Provided data Block Start

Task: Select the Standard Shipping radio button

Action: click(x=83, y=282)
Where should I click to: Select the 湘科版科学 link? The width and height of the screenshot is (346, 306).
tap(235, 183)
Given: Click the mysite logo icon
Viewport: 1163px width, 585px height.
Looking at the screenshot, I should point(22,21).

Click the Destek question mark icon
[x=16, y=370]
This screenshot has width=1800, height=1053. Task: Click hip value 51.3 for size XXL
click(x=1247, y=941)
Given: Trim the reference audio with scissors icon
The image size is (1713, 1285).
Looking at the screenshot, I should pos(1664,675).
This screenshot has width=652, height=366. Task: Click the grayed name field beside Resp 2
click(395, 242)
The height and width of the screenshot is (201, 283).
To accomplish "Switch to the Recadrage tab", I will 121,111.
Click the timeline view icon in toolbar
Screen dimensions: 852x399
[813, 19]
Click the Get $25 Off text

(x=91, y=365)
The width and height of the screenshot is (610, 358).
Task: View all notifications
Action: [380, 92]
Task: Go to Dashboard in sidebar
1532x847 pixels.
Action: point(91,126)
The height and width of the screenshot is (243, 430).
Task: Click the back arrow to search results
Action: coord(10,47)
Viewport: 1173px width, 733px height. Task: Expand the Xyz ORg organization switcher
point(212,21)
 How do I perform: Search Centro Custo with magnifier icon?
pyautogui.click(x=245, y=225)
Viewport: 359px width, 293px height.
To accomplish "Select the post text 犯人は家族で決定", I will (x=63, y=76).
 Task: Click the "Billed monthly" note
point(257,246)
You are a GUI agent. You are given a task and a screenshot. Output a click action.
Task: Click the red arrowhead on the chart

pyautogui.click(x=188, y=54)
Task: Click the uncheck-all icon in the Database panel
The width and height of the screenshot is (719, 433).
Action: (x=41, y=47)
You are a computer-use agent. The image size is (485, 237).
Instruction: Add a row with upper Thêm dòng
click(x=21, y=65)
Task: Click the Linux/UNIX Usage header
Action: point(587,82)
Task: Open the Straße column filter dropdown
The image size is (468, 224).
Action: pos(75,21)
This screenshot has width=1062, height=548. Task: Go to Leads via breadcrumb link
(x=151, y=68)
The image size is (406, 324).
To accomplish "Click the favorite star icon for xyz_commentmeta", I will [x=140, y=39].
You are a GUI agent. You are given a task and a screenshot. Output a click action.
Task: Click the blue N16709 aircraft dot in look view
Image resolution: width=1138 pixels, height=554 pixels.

Provided data Block End

Return all data verbatim.

Expected answer
Task: Select the Standard Shipping radio button

Action: click(x=83, y=282)
Where should I click to: Select the 湘科版科学 link? The width and height of the screenshot is (346, 306).
tap(235, 183)
Given: Click the mysite logo icon
Viewport: 1163px width, 585px height.
Looking at the screenshot, I should point(22,21).

Click the Destek question mark icon
[x=16, y=370]
This screenshot has width=1800, height=1053. Task: Click hip value 51.3 for size XXL
click(x=1247, y=941)
Given: Trim the reference audio with scissors icon
The image size is (1713, 1285).
Looking at the screenshot, I should pos(1664,675).
This screenshot has width=652, height=366. Task: Click the grayed name field beside Resp 2
click(395, 242)
The height and width of the screenshot is (201, 283).
To accomplish "Switch to the Recadrage tab", I will 121,111.
Click the timeline view icon in toolbar
Screen dimensions: 852x399
[813, 19]
Click the Get $25 Off text

(x=91, y=365)
The width and height of the screenshot is (610, 358).
Task: View all notifications
Action: [380, 92]
Task: Go to Dashboard in sidebar
1532x847 pixels.
Action: point(91,126)
The height and width of the screenshot is (243, 430).
Task: Click the back arrow to search results
Action: coord(10,47)
Viewport: 1173px width, 733px height. Task: Expand the Xyz ORg organization switcher
point(212,21)
 How do I perform: Search Centro Custo with magnifier icon?
pyautogui.click(x=245, y=225)
Viewport: 359px width, 293px height.
To accomplish "Select the post text 犯人は家族で決定", I will (x=63, y=76).
 Task: Click the "Billed monthly" note
point(257,246)
You are a GUI agent. You are given a task and a screenshot. Output a click action.
Task: Click the red arrowhead on the chart

pyautogui.click(x=188, y=54)
Task: Click the uncheck-all icon in the Database panel
The width and height of the screenshot is (719, 433).
Action: (x=41, y=47)
You are a computer-use agent. The image size is (485, 237).
Instruction: Add a row with upper Thêm dòng
click(x=21, y=65)
Task: Click the Linux/UNIX Usage header
Action: point(587,82)
Task: Open the Straße column filter dropdown
The image size is (468, 224).
Action: pos(75,21)
This screenshot has width=1062, height=548. Task: Go to Leads via breadcrumb link
(x=151, y=68)
The image size is (406, 324).
To accomplish "Click the favorite star icon for xyz_commentmeta", I will [x=140, y=39].
You are a GUI agent. You are given a task and a screenshot. Output a click action.
Task: Click the blue N16709 aircraft dot in look view
Image resolution: width=1138 pixels, height=554 pixels.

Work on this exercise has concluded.